____ EXTRACTED INFORMATION

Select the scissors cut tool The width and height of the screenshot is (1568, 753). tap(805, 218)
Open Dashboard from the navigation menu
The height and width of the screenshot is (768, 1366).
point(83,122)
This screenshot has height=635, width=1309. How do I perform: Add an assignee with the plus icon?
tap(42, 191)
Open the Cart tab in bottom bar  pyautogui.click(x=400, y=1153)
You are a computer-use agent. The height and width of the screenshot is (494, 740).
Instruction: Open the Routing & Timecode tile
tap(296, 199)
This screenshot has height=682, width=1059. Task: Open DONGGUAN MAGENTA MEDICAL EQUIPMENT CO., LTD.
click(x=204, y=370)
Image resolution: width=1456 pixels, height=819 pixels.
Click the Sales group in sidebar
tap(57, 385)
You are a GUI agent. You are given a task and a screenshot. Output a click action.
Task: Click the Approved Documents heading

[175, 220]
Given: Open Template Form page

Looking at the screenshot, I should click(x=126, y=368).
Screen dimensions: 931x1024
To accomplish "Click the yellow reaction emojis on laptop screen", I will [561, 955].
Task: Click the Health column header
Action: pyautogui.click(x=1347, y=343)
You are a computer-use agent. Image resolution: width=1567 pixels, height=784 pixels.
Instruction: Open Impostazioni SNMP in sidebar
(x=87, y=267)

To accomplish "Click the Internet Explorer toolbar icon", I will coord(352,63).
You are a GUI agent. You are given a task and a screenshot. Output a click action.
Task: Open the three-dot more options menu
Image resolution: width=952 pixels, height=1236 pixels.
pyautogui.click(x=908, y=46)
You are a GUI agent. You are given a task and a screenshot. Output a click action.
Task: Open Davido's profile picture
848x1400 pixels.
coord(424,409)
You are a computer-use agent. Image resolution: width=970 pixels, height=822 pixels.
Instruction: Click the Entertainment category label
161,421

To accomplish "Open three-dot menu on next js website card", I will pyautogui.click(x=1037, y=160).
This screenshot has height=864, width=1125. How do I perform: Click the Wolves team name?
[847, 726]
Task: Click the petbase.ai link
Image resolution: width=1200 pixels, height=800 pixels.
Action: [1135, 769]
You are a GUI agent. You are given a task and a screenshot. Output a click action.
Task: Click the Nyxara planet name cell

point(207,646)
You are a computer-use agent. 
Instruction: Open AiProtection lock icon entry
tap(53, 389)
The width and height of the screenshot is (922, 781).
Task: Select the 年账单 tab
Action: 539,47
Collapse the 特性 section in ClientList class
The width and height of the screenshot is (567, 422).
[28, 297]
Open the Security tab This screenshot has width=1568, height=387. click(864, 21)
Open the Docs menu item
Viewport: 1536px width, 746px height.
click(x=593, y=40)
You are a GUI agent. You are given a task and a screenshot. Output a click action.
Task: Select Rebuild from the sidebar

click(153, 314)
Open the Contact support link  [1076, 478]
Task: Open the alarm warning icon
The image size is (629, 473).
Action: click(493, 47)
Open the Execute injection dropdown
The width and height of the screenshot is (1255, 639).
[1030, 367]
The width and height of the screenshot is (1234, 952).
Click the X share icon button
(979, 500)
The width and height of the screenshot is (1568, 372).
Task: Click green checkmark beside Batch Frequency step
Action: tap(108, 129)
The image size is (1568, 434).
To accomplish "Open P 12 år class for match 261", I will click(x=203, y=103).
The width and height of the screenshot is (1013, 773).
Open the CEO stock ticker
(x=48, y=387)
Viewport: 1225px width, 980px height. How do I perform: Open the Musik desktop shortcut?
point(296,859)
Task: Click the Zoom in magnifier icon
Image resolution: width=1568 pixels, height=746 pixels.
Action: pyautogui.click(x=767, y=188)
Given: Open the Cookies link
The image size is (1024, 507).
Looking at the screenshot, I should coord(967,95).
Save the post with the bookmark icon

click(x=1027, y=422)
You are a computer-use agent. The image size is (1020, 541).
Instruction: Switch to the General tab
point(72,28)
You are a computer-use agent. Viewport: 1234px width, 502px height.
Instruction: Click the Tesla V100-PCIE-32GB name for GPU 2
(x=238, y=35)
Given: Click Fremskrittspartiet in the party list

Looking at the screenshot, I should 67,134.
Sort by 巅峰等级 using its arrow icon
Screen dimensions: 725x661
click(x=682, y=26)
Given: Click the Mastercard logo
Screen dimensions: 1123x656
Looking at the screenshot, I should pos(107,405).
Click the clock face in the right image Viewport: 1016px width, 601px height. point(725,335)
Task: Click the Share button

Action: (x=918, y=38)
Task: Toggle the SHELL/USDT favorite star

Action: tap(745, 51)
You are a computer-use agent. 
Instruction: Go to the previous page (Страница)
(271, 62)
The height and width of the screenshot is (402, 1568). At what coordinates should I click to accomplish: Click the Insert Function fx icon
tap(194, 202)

________

Wherever the string "link" appears in the entries, copy that line.

Task: Click the petbase.ai link
Open the Contact support link  [1076, 478]
Given: Open the Cookies link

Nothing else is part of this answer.